(Beginning of STUDY TEXT)
Can they be made to never fail? Not for what anyone's willing to pay for them.
Lithium batteries store about 0.5 MJ/kg. Compared to the specific energy of burning lithium metal (40 MJ/kg) the energy from the electricity producing redox reaction is pretty low.
In the case of lithium batteries. Our problem isn't the stored electric energy, it's the medium being a highly flammable alkaline metal. If we could somehow store that 0.5 MJ/kg in a non-flammable medium with similar energy density it would have 5% the specific energy of a similarly massing piece of hardwood.
Oh damn, TIL. You'd still have the issue of the stored energy in a non-flammable medium, but that 80x energy multiplier makes the problem distinct from any other energy storage I can think of. That's like keeping your diesel in a tank made entirely out of dynamite.
The state of the art is to have a container, fill it with water, and put the car in. You then wait a week or two.
For installations like this one which just burned down the answer is mostly: Don't let it catch fire! And if it does catch fire, make sure that you built it with large enough gaps between each unit that the fire can't spread, because you're not putting it out.
> The state of the art is to have a container, fill it with water, and put the car in. You then wait a week or two.
As a firefighter I can confirm this.
What worries me though is, that this might work well for cars, but what about batteries in homes, like Tesla powerwall and alike?
We do not yet have any plans for those, you can't "easily" attach them to a crane and lift them into a container. They are built in basements, garages and more. This will become challenging in the future...
Also, maybe "dont use tricky NMC batteries for stationary storage, when LFT can be cheaper and safer".
Still, hypothetically, can you use a (large) hose to fill a burning MegaPack container with water to cool it down? Maybe possible shorts in the other pods will make things worse?
To me it sounds pretty good right, the fire is controlled in three days no other batteries have caught fire because of this fire. hopefully they find out what is the cause and make changes.
> Something something federal gov want it's own probe before pushing forward
Why they didn't push before all that was even started ?? Is it now a rule in US that gov is told what could be potentially expected and gov "pushes forward" ? Like with military ships with only touch displays controls, planes
with so big engines that body was not even imagined to have them attached, cable companies telling gov what coverage they have (but really not), etc, etc ?
(End of STUDY TEXT)
(Beginning of EXCERPTED DATA)
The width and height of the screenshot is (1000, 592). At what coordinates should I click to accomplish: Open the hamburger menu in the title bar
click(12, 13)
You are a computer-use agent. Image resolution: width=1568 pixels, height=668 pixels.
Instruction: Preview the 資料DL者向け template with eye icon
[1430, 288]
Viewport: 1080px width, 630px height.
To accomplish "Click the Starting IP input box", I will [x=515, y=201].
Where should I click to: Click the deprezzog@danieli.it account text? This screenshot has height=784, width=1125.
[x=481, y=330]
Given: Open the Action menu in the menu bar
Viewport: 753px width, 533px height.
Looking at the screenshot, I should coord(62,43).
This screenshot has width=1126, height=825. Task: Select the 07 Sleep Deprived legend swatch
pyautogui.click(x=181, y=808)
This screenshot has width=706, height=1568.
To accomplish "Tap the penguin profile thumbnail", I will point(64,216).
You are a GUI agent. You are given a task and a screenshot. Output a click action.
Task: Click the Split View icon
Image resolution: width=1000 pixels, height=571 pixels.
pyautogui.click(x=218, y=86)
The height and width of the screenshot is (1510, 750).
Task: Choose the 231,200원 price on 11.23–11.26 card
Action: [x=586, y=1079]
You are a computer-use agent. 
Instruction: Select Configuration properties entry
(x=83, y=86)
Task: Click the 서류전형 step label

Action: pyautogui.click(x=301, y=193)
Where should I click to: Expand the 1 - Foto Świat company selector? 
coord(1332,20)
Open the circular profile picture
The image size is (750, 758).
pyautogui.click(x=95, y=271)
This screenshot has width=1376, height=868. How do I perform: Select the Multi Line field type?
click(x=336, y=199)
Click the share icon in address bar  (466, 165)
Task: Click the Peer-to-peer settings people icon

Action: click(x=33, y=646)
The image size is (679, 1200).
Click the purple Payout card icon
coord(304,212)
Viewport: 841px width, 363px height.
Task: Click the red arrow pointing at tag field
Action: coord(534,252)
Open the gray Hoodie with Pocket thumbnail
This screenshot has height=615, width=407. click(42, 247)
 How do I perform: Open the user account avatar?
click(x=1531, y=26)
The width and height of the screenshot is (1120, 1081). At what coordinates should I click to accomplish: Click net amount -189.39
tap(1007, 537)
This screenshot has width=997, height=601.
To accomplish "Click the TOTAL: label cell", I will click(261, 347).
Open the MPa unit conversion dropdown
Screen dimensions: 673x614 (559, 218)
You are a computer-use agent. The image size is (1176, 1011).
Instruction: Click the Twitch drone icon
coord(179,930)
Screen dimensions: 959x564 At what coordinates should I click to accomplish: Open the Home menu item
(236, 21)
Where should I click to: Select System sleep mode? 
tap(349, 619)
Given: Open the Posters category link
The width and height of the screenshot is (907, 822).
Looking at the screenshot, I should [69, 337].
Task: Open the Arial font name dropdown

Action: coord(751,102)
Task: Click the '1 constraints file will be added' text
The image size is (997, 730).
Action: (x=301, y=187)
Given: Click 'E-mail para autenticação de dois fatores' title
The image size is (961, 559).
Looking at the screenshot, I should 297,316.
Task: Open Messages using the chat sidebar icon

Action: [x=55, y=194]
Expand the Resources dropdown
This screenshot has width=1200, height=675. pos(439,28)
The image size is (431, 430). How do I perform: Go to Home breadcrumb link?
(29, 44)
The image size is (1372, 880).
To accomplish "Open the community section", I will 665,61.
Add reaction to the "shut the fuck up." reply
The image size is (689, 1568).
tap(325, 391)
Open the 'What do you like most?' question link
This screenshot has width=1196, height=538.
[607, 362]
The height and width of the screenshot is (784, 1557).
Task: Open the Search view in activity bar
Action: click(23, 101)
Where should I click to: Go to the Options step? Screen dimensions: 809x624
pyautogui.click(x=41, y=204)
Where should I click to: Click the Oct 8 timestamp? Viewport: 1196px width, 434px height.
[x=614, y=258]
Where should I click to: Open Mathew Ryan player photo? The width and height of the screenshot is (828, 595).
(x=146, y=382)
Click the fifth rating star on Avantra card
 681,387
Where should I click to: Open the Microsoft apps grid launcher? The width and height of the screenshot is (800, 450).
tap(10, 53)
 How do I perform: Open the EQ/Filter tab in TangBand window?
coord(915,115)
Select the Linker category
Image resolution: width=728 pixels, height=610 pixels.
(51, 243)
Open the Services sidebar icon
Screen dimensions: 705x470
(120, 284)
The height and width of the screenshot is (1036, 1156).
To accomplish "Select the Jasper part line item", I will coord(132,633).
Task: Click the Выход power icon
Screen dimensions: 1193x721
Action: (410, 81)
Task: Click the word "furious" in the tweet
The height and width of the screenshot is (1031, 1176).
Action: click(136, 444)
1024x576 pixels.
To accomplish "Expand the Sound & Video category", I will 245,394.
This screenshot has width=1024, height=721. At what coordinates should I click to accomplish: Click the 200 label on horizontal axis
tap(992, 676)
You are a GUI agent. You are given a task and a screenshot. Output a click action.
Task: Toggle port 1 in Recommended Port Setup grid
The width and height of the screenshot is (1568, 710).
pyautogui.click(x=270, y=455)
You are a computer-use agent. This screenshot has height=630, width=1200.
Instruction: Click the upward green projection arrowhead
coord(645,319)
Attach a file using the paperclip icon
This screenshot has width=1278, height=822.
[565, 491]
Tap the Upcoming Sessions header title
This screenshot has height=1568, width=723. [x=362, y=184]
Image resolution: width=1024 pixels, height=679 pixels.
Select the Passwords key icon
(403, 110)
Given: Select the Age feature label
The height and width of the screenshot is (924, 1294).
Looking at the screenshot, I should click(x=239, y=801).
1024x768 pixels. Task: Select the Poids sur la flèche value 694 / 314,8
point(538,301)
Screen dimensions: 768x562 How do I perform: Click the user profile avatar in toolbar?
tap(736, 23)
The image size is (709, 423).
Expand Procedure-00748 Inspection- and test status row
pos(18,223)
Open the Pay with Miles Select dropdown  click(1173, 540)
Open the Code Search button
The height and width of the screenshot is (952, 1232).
(End of EXCERPTED DATA)
# TASK DESCRIPTION
Say whether each statement agrees with the discussion of lithium battery fires, answering yes or no and quoting the words of the text that decide it: 1. Lithium batteries store about 0.5 MJ/kg. 2. The firefighter says there are already plans for handling home batteries such as the Tesla Powerwall. 3. For a burning car, the container of water method involves waiting several months. The records have nothing to do with the text.

# THE ANSWER
1. Yes: "Lithium batteries store about 0.5 MJ/kg."
2. No: "We do not yet have any plans for those"
3. No: "You then wait a week or two."